##### SOURCE DATA

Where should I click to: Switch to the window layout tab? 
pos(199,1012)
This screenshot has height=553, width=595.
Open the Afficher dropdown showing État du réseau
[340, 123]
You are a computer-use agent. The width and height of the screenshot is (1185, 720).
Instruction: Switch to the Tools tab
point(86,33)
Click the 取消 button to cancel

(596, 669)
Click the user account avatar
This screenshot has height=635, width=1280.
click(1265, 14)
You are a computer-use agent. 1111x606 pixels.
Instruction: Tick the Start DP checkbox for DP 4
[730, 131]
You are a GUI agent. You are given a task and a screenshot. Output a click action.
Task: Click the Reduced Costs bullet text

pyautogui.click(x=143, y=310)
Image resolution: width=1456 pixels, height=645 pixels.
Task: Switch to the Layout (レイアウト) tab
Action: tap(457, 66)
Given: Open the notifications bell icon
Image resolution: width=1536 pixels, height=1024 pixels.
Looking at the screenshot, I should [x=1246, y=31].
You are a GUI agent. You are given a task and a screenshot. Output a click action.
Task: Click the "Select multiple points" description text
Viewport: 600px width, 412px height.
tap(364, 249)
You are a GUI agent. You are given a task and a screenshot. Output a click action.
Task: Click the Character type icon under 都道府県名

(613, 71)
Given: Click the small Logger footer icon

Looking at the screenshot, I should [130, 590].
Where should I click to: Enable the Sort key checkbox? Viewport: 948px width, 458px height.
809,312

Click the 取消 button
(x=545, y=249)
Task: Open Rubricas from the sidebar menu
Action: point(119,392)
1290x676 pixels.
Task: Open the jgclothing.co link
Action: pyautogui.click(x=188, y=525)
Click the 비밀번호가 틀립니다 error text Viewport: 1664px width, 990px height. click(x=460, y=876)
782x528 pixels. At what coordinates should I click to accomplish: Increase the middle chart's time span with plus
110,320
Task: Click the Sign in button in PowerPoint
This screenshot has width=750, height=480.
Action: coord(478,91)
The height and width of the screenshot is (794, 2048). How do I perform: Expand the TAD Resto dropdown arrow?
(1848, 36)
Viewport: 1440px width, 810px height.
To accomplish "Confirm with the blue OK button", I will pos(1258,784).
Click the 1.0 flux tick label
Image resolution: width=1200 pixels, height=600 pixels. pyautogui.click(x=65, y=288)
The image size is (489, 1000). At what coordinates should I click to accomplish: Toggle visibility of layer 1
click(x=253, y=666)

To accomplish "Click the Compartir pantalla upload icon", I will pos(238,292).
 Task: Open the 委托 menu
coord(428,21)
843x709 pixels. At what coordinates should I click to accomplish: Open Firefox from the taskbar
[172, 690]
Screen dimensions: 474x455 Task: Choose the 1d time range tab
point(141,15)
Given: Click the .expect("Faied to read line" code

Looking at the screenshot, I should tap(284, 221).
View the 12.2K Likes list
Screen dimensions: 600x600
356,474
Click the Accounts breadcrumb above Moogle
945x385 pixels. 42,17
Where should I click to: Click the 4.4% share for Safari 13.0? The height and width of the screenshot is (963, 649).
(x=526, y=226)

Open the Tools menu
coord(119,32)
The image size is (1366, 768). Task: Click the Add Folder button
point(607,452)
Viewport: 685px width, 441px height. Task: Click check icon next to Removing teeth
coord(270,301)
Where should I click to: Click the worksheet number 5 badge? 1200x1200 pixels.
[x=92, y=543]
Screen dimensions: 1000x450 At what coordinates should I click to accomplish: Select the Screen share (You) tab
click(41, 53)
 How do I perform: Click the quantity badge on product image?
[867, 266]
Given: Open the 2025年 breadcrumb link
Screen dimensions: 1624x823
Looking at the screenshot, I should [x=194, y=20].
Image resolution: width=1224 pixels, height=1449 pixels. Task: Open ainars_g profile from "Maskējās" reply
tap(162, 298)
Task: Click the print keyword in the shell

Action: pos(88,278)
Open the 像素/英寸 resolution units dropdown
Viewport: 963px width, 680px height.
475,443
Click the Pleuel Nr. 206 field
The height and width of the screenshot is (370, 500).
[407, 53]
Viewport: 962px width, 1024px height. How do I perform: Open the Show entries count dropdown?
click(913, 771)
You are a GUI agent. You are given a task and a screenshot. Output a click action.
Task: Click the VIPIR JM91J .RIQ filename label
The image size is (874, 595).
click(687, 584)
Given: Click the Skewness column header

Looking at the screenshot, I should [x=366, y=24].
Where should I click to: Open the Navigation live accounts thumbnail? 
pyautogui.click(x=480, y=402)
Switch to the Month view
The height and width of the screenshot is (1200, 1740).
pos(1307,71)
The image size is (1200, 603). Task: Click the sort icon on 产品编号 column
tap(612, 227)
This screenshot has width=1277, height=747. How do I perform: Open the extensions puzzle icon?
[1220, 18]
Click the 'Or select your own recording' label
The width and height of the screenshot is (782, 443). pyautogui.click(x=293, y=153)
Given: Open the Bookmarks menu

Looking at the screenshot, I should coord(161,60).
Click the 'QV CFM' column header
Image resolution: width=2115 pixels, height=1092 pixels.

##########

WHAT THE TASK REQUIRES
Scan the data for the string "computer" and copy each line in which it occurs.

SOLUTION TO THIS PROBLEM
You are a computer-use agent. The width and height of the screenshot is (1185, 720).
You are a computer-use agent. 1111x606 pixels.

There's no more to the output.